Wally Doolin, chairman and co-founder of Black Box, offered some commentary on this recently. Essentially, the challenges afoot are presenting opportunities for some while burying others.

The industry’s 2019 top-quartile gap in comp sales versus the bottom quartile was 8.1 percent in sales and 8 percent in traffic. In fact, the only positive traffic came in that leading 25 percent.

As Matthew Mabel, president of consultancy Surrender Inc., told QSR recently, “Somebody always wins in a downturn. The strong definitely can get stronger. The weak may hurt or go away. It’s Darwinian.”

Additionally, examining check growth, the top quartile took 3.2 percent in price and the bottom took 3.1 percent. It shows today’s winners can offset cost without losing traffic, Doolin said.

For the bottom quartile, it proves pricing to cover wage cost alone is coming at the expense of traffic.
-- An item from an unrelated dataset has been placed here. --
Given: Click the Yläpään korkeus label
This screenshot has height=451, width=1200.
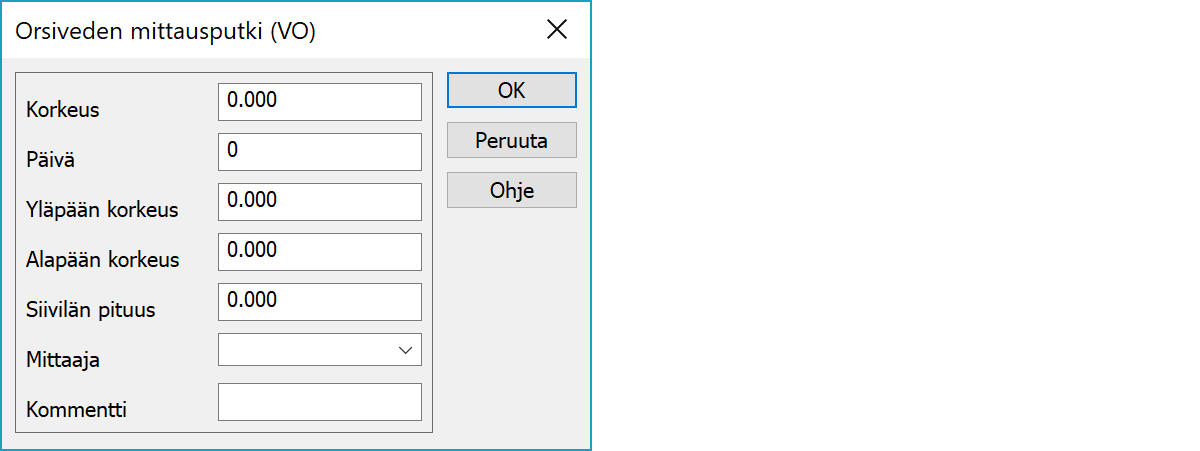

And what’s separating those fields? “… the brands winning in attracting, retaining, and developing talent,” Doolin wrote.

He added operational execution and attracting younger employees and guests, people who seek out a sense of purpose in brands, is also defining successful restaurants. Couple that with product excellence and service execution and you have a powerful formula—one that might just be recession proof.